When I got Cocoa home and realized she was extremely incontinent, we had a few weeks of adjusting. Every morning when I woke up I had to wash all the dog beds, because she only had accidents while she was sleeping. I would have to bathe her before work. I would come home and have to do all of that all over again.

I'm not telling you any of this for praise for taking care of Cocoa. I am telling you because I want you to know how frustrated I was. I got angry. I would never hurt any of my animals but I know that Cocoa could sense my frustration. I could see it on her face when I'd pick up the dog beds.

And it makes me really glad that she came home with me, and not with someone who might have gotten angry with her and punished her as a result.

See, that's the part that sticks in my craw.

I know there are people who have to surrender dogs. I hope to be lucky enough to never have to do that. I figure I will be, because I have an extensive network of dog-loving friends and family who would gladly take my boys if anything happened to me.

I don't agree with what Cocoa's former owners did. Had she been my dog I would have taken a different route. And that is what I was trying to convey in my letter.

Here's the thing. Along with people calling me all sorts of names, like self-righteously indignant twat (what?!), I've also had people call me an angel and that's problematic, too. I'm far from being an angel. Way, way far from being one. In fact, if you were to weigh my angel to devil ratio, well.... let's just say most of the time the devil's got the wheel. I am loud, I am ornery, I am chronically overweight, I have a hair trigger temper (as you've seen), and I have a big mouth.

But here's what I am good at -- I am a good daughter, I am a good sister, I am a good friend and I am a good pet owner. I may suck at a lot of other stuff but at these few things I rock.

So would I ever turn my 12-year-old dog into a shelter? No, I would not. No amount of arguing and name-calling is going to get me to understand. I've tried. I've had people tell me I should extend the same empathy I showed Cocoa to her former owners. I think that requires a level of Zen Master that I may never achieve.

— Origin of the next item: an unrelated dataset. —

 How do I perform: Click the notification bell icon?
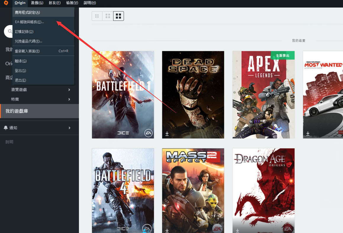click(6, 128)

Should I have lashed out at Cocoa's former humans? I was within my right to talk about something that upset me. Could I have handled it better? You bet your sweet bottom dollar I could have handled it better. My path is littered with good intentions gone awry. This isn't the first time I've lost my message in the delivery.

I suffer from what I call the Sally Field Syndrome -- I just want people to like me, really like me! To be viewed as an Internet bully stung. Well played, universe. I get it.

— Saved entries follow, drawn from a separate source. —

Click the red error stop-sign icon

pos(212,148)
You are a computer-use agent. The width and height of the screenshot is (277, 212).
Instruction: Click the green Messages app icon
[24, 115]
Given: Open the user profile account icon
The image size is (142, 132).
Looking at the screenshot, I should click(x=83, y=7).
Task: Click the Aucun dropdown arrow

But here's the part that I regret most -- I regret saying anything in that letter that casts shelter workers or rescuers in an unfavorable light. Sure, I know there are some people working in shelters that are burned out but I believe in my heart of hearts that people working in shelters do so because they love the animals and want to help them the best they can. When I talked about Cocoa possibly dying on a cold shelter floor with someone who may or may not care how her life ended, I think I hurt a lot of people who have to deal with dogs dying on a daily basis.

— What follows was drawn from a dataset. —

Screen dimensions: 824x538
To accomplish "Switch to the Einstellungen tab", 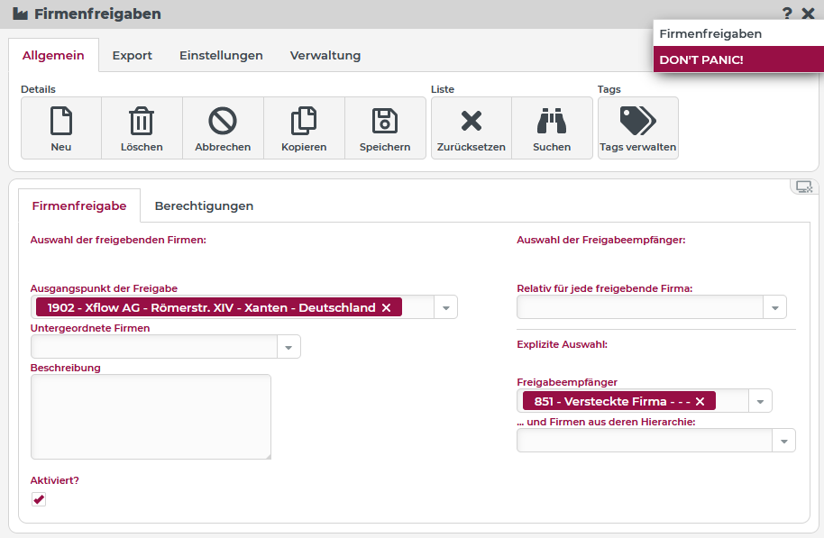I will [221, 56].
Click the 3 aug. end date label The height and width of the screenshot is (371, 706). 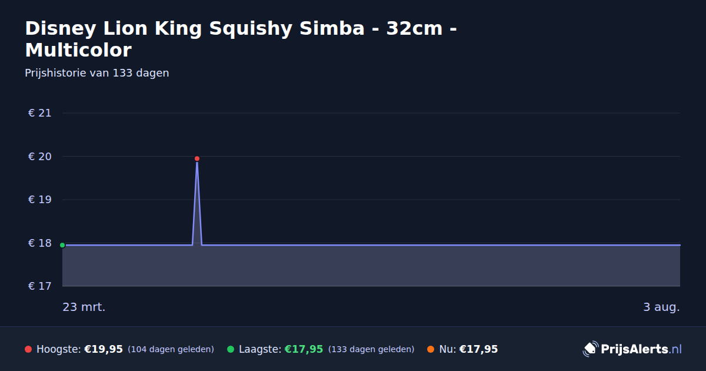pyautogui.click(x=661, y=307)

And for that, I am truly sorry. My heart aches to think that I might have hurt someone who works in rescue or in a shelter. I have respect for people who do a job that I could never do. I walk around with my heart on my sleeve like an exposed nerve, constantly being bumped and bruised by the world. I couldn't do what so many people selflessly do on a daily basis.

To all the people who were able to look past the delivery and understand my frustration, I thank you. To all the people who shared their stories of adopting the old and broken ones, thank you. I read them and my heart hurt with love for all of them. I'm a sucker for the oldies but at this point I have to take a breather from adopting anymore of them. My heart needs to heal a bit. Boo Radley and Cocoa Loco took some chunks with them when they died.

Oh, and I may be 45 but I'm not too old to get in trouble with my mama. She didn't raise me to talk like that, so I'm sorry if I embarrassed you, Mamacita.